Cybersecurity professionals are warning of a new major attack vector affecting Android devices. Its name is FakeCall and it represents a significant leap in cybercrime techniques as it targets bank customers and their private phone calls to siphon sensitive data from these interactions.
The Trojan was identified by Kaspersky in 2022. Since then, it has undergone multiple transformations to stay off the radar of top cyber security firms.
FakeCall is considered a strategic weapon that endangers the relationship between banks and their customers. Its primary goal is to intercept phone calls to customer support representatives from these institutions and reroute the calls to an attacker-controlled number. Once they have the victim on the line, they extract bank details and personal information to steal their money.
The criminals behind the scheme have created the illusion of legitimacy and have managed to impersonate quite persuasively the protocols and forms used by bank representatives when they interact with customers.
How FakeCall Infiltrates and Manipulates Devices
FakeCall has managed to infect devices by being attached to applications downloaded from websites posing as legitimate mobile app marketplaces. The Trojan also relies on advanced social engineering tactics to gain critical device permissions.
During the installation process, the app will prompt users to set FakeCall as the default call handler. Saying yes to this request gives the software unprecedented access to the device’s communications systems, hardware, and software. The threat of this kind of attack is why you must always be careful about app permissions. If an app (especially a lesser-known one) is asking for suspicious control over your phone (especially as a default call handler), you shouldn’t grant it.
The malware has been designed to detect outgoing phone calls to banks’ customer support numbers. Once these calls are identified, the software activates the re-routing feature and takes over the interaction.
Cyber security researchers found that the permissions granted by users also allow FakeCall to display its own interface on top of the phone’s original one to further deceive users.
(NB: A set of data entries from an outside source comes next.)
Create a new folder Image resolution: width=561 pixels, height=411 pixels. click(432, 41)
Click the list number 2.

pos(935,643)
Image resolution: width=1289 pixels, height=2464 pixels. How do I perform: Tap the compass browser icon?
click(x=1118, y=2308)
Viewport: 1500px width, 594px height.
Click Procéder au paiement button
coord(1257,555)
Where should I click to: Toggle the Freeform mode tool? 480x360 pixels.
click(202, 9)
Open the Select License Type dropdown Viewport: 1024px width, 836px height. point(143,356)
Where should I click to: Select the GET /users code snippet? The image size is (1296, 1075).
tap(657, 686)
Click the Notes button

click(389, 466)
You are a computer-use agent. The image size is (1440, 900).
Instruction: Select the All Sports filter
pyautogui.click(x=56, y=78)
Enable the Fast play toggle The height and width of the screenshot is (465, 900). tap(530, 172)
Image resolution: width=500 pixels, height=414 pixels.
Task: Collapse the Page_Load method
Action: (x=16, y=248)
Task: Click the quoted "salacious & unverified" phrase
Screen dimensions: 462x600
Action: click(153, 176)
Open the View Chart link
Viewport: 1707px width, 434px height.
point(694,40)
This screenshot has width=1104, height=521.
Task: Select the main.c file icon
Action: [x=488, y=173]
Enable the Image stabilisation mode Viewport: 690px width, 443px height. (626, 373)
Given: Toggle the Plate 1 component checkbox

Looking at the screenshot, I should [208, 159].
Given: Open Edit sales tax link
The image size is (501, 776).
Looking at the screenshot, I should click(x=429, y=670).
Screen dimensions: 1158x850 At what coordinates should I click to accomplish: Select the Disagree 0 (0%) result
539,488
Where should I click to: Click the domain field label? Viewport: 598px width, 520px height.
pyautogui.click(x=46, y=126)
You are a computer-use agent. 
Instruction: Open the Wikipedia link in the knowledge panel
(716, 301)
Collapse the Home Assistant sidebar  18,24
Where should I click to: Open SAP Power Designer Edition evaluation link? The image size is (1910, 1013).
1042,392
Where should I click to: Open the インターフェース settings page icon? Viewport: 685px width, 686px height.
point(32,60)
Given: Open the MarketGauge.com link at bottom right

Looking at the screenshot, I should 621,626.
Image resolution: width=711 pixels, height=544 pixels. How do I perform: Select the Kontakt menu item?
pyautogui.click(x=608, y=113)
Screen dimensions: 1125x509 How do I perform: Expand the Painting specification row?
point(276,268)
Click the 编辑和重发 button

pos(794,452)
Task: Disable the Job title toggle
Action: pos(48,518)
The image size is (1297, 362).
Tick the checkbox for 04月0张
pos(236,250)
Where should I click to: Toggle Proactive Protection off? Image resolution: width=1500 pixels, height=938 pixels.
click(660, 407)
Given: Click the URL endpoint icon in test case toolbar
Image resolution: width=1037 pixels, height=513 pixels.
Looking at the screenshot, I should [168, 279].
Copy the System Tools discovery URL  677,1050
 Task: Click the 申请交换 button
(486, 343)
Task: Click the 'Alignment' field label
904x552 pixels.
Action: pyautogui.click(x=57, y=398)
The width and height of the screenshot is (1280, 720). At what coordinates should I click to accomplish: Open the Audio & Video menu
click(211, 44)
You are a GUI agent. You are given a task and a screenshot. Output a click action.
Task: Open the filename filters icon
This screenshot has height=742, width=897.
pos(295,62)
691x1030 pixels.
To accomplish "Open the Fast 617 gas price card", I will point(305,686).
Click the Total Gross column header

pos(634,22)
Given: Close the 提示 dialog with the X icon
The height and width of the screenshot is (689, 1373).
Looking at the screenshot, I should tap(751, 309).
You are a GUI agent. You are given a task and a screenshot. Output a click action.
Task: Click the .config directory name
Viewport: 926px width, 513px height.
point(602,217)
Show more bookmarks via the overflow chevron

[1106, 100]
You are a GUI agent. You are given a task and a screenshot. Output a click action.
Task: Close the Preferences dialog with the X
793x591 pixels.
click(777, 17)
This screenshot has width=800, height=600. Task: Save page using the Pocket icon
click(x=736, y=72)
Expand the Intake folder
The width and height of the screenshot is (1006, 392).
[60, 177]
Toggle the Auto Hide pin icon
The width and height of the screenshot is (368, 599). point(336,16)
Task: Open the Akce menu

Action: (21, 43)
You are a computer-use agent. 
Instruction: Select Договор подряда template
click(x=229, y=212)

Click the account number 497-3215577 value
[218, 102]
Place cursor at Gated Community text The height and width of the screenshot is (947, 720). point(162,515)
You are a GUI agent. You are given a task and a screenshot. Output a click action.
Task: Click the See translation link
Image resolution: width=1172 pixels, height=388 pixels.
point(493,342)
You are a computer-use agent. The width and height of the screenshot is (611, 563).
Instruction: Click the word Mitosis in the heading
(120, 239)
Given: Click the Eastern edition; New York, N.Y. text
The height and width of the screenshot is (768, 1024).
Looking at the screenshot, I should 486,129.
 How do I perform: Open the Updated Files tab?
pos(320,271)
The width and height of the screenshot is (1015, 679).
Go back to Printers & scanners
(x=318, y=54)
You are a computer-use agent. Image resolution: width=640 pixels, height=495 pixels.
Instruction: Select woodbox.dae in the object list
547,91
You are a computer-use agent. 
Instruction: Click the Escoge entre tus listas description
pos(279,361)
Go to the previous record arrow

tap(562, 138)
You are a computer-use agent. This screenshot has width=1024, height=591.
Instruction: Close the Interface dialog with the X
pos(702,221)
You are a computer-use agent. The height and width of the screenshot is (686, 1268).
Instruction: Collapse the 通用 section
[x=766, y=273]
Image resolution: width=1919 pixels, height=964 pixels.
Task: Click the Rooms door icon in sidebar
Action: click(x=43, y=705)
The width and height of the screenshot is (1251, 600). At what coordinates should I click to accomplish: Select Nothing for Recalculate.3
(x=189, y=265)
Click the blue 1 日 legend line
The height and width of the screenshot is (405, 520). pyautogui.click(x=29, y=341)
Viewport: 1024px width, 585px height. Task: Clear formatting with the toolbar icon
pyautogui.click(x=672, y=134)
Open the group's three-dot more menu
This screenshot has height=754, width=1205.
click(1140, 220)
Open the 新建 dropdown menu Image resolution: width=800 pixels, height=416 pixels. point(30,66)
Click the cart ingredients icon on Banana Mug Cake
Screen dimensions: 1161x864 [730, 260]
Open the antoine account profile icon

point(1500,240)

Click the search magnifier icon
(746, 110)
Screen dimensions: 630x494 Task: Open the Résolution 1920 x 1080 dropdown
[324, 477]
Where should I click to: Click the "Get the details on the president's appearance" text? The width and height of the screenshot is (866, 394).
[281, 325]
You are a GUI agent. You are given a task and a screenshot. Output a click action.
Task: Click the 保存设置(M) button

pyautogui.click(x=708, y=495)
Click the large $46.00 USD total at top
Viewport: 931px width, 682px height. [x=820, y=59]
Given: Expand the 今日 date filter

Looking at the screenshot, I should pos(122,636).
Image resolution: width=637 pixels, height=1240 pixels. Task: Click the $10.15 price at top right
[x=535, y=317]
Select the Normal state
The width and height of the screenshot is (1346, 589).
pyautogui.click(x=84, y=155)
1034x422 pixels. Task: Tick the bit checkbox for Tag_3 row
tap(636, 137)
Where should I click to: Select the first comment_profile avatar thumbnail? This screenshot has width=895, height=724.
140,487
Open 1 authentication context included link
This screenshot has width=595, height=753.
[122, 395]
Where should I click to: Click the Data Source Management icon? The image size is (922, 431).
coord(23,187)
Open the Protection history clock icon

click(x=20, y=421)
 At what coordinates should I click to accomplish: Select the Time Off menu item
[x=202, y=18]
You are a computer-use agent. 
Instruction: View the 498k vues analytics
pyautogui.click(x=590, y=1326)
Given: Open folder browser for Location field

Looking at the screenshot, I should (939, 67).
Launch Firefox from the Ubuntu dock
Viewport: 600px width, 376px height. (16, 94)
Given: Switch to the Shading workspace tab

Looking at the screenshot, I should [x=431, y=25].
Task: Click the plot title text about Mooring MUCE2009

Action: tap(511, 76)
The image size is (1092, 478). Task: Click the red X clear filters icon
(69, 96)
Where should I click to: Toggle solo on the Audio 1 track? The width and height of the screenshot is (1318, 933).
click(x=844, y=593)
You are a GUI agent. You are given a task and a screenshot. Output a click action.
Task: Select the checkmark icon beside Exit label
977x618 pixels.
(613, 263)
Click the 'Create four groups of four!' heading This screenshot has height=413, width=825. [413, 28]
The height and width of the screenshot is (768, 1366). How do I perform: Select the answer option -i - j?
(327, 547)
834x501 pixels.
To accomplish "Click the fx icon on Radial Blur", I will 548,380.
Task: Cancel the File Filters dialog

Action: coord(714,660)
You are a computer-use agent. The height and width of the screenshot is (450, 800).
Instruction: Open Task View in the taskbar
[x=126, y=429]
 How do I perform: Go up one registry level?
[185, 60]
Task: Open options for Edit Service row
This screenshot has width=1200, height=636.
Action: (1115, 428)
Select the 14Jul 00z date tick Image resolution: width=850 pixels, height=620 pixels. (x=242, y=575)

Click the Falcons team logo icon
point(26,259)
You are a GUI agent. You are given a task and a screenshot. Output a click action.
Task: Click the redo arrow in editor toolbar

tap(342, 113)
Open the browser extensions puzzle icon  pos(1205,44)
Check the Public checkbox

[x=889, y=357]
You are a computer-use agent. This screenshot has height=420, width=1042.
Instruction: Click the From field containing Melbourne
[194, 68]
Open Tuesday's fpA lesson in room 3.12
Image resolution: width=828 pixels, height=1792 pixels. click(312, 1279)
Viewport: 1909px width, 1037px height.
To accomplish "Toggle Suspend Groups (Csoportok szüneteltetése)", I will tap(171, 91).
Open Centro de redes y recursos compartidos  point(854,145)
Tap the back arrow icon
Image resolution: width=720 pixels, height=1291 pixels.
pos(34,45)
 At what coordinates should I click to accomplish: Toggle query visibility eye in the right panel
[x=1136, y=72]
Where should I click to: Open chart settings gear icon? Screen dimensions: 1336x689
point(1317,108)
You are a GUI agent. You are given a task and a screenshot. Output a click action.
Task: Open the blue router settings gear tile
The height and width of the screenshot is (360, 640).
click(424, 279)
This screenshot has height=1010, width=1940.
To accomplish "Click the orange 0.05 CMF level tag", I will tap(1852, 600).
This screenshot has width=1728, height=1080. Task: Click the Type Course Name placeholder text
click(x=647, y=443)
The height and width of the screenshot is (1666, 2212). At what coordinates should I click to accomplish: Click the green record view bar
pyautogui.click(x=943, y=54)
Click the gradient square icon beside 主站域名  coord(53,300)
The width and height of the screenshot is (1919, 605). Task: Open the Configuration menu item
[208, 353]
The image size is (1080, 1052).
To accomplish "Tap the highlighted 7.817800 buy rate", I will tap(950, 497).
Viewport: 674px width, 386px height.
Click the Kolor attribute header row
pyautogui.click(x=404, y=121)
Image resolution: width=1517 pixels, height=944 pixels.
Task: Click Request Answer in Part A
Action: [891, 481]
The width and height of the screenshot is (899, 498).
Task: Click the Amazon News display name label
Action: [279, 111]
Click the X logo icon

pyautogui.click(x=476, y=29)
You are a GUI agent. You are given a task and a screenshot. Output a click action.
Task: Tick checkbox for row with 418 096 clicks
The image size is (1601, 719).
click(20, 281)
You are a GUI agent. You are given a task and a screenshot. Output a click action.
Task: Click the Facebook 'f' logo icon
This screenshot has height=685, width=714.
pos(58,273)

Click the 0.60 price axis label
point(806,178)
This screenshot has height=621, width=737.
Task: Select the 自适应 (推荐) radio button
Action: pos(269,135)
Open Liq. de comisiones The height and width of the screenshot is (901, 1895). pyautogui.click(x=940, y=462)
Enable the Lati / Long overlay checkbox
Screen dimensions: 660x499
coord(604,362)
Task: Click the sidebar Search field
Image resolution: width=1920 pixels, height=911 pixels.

Also read: Best Spy Apps for Android : Top 10 October 2024
Zimperium researcher Fernando Ortega highlights the strategic sophistication of recent variants: “The newly discovered variants of this malware are heavily obfuscated but remain consistent with the characteristics of earlier versions.” This suggests a deliberate and calculated approach by FakeCall’s developers to evade detection and expand its malicious capabilities.
Ortega stressed that his security team has identified over 13 variants of FakeCall already. “This suggested a strategic evolution—some malicious functionality had been partially migrated to native code, making detection more challenging.”
FakeCall Keeps Evolving and Gaining More Control of Infected Devices
The latest FakeCall iterations introduce several alarming features that make it even more dangerous than before. These included:
- Accessibility Service Exploitation: By leveraging the Android Accessibility Service, the malware gains extensive control over the user interface. This allows it to monitor dialer activities, automatically grant itself permissions, and even simulate user interactions like clicks and gestures.
- Phone Listener Service: A critical component that establishes a communication channel with the attacker’s command and control (C2) server. This service enables remote commands such as device location tracking, app deletion, audio/video recording, and contact manipulation.
- Bluetooth and Screen Monitoring: While current implementations appear rudimentary, these features suggest potential future expansions of the malware’s surveillance capabilities.
Also read: 4 Tips to Keep Your Personal Data Secure
FakeCall initially targeted Korean-speaking users and banking systems. However, its linguistic support has been expanding progressively. According to ThreatFabric, the malware now supports other languages including English, Japanese, and Chinese (and it likely won’t stop there).
This indicates an ongoing effort to scale the Trojan’s reach to target bank customers globally.
3 Steps to Protect Yourself from This Threat
Experts recommend these three protective measures to avoid having your phone infected with FakeCall:
- Strict App Installation Protocols: Only download applications from official stores like Google Play and meticulously review app permissions before (and after) installation.
- Enable Play Protect: Google’s built-in malware scanning service provides an additional layer of security against malicious applications.
- Scrutinize Permissions: Be extremely cautious about applications that request extensive device access, especially those demanding access to critical communications systems without apparent justification based on the app’s nature and purpose.
Also read: Best Keyloggers for Android 2024: Top 10 Compared
FakeCall represents more than just a singular threat. It reflects the growing sophistication of mobile malware. Its ability to manipulate core device functions, intercept communications, and potentially gain complete remote control of an infected device shows the extent of the cybersecurity challenges that users currently face.
As users continue to rely heavily on their mobile phones to execute financial transactions and communicate with third parties, ill-intended software like FakeCall highlights the critical need for continuous vigilance, user education, and robust security protocols.